В комедии развязка – счастливый конец. После череды размолвок и огорчений все вдруг переворачивается, влюбленные примиряются и соединяются. Стало быть, катастрофа комедии – объятия и свадьба. В трагедии развязка – печальный конец. После бесконечных мытарств и борьбы все вдруг переворачивается, и герой обнаруживает, что рок и обстоятельства побеждают его. Стало быть, катастрофа трагедии – смерть героя.
Поскольку трагедии обычно затрагивают душу человека глубже, чем комедии, и лучше запоминаются, слово «катастрофа» стало чаще ассоциироваться с трагической развязкой. Поэтому теперь оно используется для обозначения всякого печального конца, гибели. Именно такого рода катастрофы представляет эта книга.
Чей же печальный конец имеется в виду? Наш, разумеется, рода человеческого. Если рассматривать историю человечества как трагедию, то гибель человечества была бы катастрофой как в первоначальном, так и в нынешнем смысле этого слова. Но что же может привести к концу историю человечества?
Начнем с того, что Вселенная в целом может настолько изменить свои свойства, что станет необитаемой. А если Вселенная станет мертвой, если в ее пределах жизнь не сможет существовать, то человечество тоже не сможет существовать, и это будет то, что мы бы назвали катастрофой первого класса.

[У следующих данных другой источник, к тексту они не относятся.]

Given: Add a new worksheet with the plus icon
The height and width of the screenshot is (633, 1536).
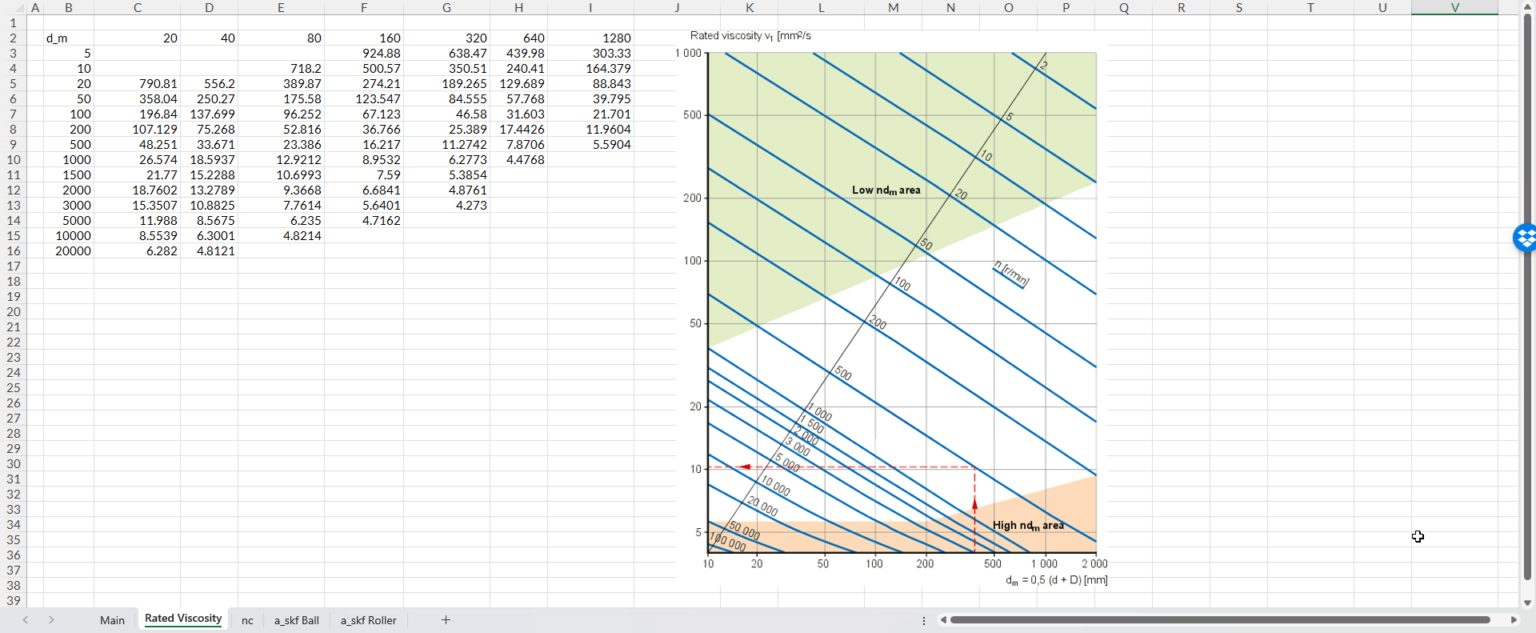Looking at the screenshot, I should point(444,620).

Разумеется, вовсе не обязательно, чтобы вся Вселенная была охвачена чем-то таким, что вызовет гибель человечества. Вселенная может оставаться столь же безмятежной, как и сейчас. Но ведь с Солнцем может произойти нечто такое, что сделает Солнечную систему необитаемой. В таком случае жизнь человечества может прекратиться, даже если вся остальная Вселенная будет тихо и мирно продолжать свой путь. Это мы бы назвали катастрофой второго класса.
Конечно, Солнце может продолжать сиять так же ровно и благожелательно, как всегда, но сама Земля может претерпеть своего рода конвульсию, которая сделает жизнь на ней невозможной. В таком случае жизнь человечества может прекратиться, даже если Солнечная система будет продолжать свой обычный цикл вращений и оборотов. Это мы бы назвали катастрофой третьего класса.

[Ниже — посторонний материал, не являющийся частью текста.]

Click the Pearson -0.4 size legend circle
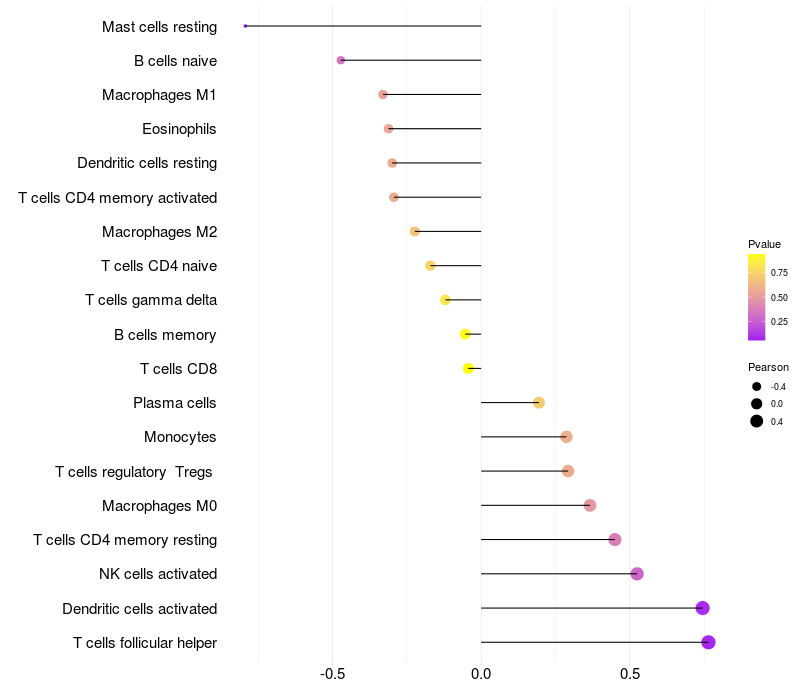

Однако, хотя Земля может оставаться теплой и приятной, на ней может произойти нечто такое, что уничтожит человечество, оставив, возможно, некоторые другие формы жизни нетронутыми. В таком случае эволюция закончится, а Земля с видоизмененным составом жизни будет процветать и без нас. Это катастрофа четвертого класса.
Мы сделаем еще шаг и укажем на возможность того, что человеческая жизнь может продолжаться, но случившееся, разметав успехи технического прогресса, окажется способным уничтожить цивилизацию и на неопределенный период приговорить человечество к примитивной жизни – одинокой, омерзительной, тупой и короткой. Это катастрофа пятого класса.

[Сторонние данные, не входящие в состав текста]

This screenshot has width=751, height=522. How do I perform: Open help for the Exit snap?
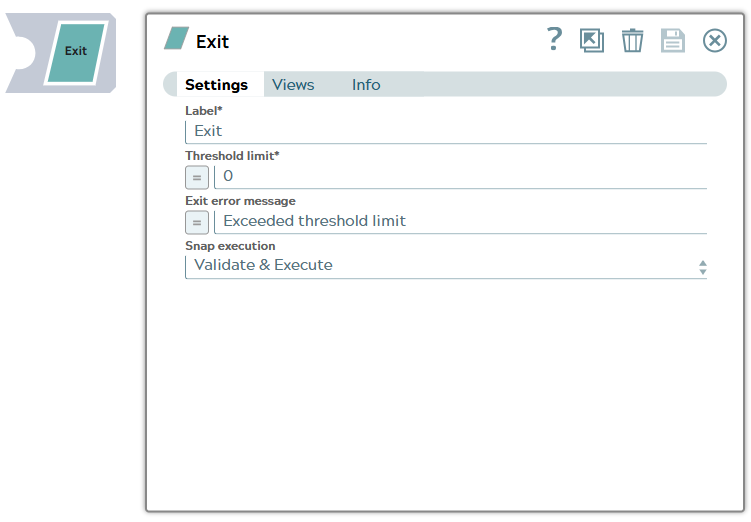click(554, 40)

В этой книге представлен широкий выбор катастроф, начиная с первого класса, по порядку. Описываемые катастрофы последовательно менее всеобъемлющи и последовательно более близки и опасны.
Картина, нарисованная мною, не обязательно должна быть картиной полного уныния: ведь неизбежных катастроф, возможно, и нет. И, конечно, шансов избежать катастрофы становится больше, если мы смело посмотрим катастрофе в лицо и оценим ее опасность.